::: Selected text :::

Such processes and procedures are time-consuming, costly, and generally inefficient. This way of doing buisiness places a severe upper bound on the complexity of projects that can be successfully completed, even with time and cost overruns.

When design changes cause plan and schedule changes, the problem is worse than simply modifying the design. Somehow, all the people assigned to the affected tasks, and no one else, should be notified of the change and how it affects them. If the task of procuring spare parts is negated by a change in design so that the part is no longer necessary, then procurement should be notified. Such lack of notification sometimes occurs, causing wasteful expenditures, especially in large projects.

This difficulty is reflected in the expense of coordinating such projects and in suboptimal results. The former is revealed by a measurement showing that %51[McKinsey] of labor is interactive and at Boeing a survey shows that %60 of the labor is devoted to coordination work[Benda].

The problem is not lack of connectivity. With the Internet, and intranets, combinations of email and groupware have enabled everyone to reach everyone else with ease. In fact, one could make a case that the ability to task each other so easily is actually making the problem worse. The problem is that there insufficient structure supporting the distributed task interactions of modern enterprises, especially for project management.

:::

Given exercise 1 - What does the passage on project coordination say the problem is not?
Given exercise 2 - Present the rows as a Markdown table with columns No. and Line, numbering each line and skipping blank lines. Begin at the line that has "Image resolution: width=1249" and stop after the line that has "Looking at the screenshot, I should click(965, 99).".

::: Given data :::

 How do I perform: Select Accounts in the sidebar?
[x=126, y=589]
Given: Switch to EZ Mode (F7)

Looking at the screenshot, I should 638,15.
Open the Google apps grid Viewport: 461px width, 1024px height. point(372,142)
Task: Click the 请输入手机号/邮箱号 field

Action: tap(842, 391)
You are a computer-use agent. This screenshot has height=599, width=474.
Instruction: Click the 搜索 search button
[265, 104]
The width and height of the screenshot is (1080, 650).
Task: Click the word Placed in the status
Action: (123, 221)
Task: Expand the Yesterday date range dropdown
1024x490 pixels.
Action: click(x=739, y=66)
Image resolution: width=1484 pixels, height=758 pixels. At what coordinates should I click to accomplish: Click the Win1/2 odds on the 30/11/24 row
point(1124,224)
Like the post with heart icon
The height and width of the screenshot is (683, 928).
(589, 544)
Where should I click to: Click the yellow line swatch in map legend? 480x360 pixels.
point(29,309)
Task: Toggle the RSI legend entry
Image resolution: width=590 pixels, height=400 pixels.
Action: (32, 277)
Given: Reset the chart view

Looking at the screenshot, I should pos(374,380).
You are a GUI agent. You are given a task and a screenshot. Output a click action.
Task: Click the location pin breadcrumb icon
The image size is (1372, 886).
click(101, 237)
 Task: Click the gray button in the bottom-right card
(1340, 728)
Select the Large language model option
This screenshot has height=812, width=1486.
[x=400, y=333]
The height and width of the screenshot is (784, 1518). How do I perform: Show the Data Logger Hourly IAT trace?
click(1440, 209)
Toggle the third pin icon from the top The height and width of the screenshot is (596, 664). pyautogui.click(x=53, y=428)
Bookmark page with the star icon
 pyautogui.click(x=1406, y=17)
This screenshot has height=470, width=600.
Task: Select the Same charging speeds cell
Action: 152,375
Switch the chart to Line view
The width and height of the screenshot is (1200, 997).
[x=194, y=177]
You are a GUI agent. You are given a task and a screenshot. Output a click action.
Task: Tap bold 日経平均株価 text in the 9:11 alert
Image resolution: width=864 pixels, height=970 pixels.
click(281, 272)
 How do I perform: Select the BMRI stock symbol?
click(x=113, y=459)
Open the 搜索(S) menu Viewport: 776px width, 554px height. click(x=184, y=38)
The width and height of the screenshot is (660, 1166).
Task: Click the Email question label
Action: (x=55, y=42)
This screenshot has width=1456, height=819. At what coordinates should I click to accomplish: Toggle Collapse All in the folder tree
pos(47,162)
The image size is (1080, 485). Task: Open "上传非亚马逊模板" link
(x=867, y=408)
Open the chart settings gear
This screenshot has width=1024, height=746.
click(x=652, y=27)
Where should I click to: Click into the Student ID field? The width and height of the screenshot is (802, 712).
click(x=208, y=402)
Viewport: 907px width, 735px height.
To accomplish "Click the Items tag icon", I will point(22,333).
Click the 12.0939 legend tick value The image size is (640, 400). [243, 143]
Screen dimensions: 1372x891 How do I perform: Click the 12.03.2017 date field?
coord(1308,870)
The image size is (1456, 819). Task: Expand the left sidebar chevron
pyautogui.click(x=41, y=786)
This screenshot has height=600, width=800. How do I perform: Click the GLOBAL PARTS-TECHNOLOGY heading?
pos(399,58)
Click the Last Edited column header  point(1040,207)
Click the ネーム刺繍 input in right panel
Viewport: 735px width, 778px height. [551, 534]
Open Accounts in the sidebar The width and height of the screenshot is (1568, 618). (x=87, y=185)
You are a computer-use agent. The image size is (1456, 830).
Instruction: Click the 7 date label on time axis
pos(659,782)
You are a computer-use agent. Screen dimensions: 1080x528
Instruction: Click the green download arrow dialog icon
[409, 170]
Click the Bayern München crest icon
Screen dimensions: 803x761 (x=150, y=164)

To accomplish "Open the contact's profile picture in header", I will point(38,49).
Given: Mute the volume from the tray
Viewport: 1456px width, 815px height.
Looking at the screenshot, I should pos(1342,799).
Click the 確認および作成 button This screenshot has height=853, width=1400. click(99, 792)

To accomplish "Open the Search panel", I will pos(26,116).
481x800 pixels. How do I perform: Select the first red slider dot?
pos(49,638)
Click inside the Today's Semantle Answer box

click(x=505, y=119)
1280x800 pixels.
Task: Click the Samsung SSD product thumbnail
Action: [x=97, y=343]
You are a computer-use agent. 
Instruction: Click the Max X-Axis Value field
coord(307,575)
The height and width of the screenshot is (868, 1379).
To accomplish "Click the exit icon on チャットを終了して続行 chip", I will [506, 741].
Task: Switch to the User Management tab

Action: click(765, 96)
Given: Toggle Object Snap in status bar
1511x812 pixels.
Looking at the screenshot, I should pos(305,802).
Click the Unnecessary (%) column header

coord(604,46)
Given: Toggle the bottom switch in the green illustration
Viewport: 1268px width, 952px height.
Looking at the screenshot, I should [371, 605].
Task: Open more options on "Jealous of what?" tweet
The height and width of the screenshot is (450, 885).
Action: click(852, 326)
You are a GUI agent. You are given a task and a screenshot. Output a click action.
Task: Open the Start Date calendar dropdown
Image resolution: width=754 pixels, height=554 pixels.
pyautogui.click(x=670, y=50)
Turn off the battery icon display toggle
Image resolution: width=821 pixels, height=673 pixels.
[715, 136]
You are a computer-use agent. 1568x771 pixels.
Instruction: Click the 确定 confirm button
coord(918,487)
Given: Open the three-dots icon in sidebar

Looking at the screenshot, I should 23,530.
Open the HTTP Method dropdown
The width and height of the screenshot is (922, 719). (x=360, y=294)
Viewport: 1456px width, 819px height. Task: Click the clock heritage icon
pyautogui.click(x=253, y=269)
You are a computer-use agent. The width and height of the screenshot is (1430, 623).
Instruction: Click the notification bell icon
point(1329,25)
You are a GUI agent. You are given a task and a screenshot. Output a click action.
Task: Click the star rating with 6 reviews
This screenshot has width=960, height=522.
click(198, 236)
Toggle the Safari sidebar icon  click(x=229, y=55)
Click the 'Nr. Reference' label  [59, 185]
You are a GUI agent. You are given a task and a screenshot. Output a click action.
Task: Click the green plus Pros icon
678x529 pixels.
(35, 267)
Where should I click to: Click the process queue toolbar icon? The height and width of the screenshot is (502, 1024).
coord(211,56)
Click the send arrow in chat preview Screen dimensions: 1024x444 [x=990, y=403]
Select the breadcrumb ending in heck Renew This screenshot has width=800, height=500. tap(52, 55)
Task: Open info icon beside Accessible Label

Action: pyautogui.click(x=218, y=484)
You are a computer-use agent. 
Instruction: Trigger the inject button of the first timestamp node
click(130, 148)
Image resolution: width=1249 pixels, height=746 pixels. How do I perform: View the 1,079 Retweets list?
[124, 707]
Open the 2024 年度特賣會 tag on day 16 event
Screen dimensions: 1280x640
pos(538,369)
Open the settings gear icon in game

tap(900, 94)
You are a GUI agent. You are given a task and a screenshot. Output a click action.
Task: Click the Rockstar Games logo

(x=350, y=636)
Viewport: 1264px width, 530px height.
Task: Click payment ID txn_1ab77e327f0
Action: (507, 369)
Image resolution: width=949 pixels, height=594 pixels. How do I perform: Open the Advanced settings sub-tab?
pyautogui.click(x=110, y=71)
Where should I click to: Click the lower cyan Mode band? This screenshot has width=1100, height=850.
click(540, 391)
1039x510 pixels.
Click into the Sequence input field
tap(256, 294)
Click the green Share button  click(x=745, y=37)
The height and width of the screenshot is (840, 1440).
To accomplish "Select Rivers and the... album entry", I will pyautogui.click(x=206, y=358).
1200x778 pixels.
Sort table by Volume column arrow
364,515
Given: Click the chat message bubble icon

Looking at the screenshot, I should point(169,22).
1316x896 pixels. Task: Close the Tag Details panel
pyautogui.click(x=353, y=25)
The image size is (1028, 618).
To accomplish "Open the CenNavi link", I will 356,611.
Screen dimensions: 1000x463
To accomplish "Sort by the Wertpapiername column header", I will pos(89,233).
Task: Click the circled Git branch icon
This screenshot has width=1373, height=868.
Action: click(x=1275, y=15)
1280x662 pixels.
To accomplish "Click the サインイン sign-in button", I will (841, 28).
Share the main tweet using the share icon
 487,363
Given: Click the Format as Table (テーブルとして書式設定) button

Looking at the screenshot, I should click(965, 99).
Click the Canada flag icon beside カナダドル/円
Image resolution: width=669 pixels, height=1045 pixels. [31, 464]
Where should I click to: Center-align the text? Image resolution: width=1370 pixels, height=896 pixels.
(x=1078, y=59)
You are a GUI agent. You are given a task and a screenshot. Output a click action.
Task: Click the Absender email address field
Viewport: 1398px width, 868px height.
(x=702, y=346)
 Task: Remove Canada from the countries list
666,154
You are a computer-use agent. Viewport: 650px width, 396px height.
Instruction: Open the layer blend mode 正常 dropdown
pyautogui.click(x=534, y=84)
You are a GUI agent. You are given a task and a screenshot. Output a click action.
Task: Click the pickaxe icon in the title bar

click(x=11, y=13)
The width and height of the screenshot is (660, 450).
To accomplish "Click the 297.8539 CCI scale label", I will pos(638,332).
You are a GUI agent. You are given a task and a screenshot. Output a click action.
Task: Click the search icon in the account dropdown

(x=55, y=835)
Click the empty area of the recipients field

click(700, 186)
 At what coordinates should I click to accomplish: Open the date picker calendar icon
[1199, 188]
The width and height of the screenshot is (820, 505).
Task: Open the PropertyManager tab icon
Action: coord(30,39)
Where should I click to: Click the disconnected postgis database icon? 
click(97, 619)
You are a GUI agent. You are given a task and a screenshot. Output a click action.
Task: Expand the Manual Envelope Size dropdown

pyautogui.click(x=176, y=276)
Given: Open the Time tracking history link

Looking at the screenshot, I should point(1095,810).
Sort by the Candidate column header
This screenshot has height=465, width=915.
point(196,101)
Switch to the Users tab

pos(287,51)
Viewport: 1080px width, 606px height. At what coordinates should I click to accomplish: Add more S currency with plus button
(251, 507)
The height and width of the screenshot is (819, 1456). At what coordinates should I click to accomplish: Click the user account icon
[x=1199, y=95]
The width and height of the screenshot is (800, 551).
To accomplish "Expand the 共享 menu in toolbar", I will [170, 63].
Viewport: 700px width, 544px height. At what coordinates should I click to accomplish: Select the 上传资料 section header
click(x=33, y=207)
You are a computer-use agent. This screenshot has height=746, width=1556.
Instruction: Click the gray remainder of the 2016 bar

:::

Complete response 1 - Lack of connectivity.

Complete response 2 -
| No. | Line |
|---|---|
| 1 | Image resolution: width=1249 pixels, height=746 pixels. How do I perform: View the 1,079 Retweets list? |
| 2 | [124, 707] |
| 3 | Open the 2024 年度特賣會 tag on day 16 event |
| 4 | Screen dimensions: 1280x640 |
| 5 | pos(538,369) |
| 6 | Open the settings gear icon in game |
| 7 | tap(900, 94) |
| 8 | You are a GUI agent. You are given a task and a screenshot. Output a click action. |
| 9 | Task: Click the Rockstar Games logo |
| 10 | (x=350, y=636) |
| 11 | Viewport: 1264px width, 530px height. |
| 12 | Task: Click payment ID txn_1ab77e327f0 |
| 13 | Action: (507, 369) |
| 14 | Image resolution: width=949 pixels, height=594 pixels. How do I perform: Open the Advanced settings sub-tab? |
| 15 | pyautogui.click(x=110, y=71) |
| 16 | Where should I click to: Click the lower cyan Mode band? This screenshot has width=1100, height=850. |
| 17 | click(540, 391) |
| 18 | 1039x510 pixels. |
| 19 | Click into the Sequence input field |
| 20 | tap(256, 294) |
| 21 | Click the green Share button  click(x=745, y=37) |
| 22 | The height and width of the screenshot is (840, 1440). |
| 23 | To accomplish "Select Rivers and the... album entry", I will pyautogui.click(x=206, y=358). |
| 24 | 1200x778 pixels. |
| 25 | Sort table by Volume column arrow |
| 26 | 364,515 |
| 27 | Given: Click the chat message bubble icon |
| 28 | Looking at the screenshot, I should point(169,22). |
| 29 | 1316x896 pixels. Task: Close the Tag Details panel |
| 30 | pyautogui.click(x=353, y=25) |
| 31 | The image size is (1028, 618). |
| 32 | To accomplish "Open the CenNavi link", I will 356,611. |
| 33 | Screen dimensions: 1000x463 |
| 34 | To accomplish "Sort by the Wertpapiername column header", I will pos(89,233). |
| 35 | Task: Click the circled Git branch icon |
| 36 | This screenshot has width=1373, height=868. |
| 37 | Action: click(x=1275, y=15) |
| 38 | 1280x662 pixels. |
| 39 | To accomplish "Click the サインイン sign-in button", I will (841, 28). |
| 40 | Share the main tweet using the share icon |
| 41 |  487,363 |
| 42 | Given: Click the Format as Table (テーブルとして書式設定) button |
| 43 | Looking at the screenshot, I should click(965, 99). |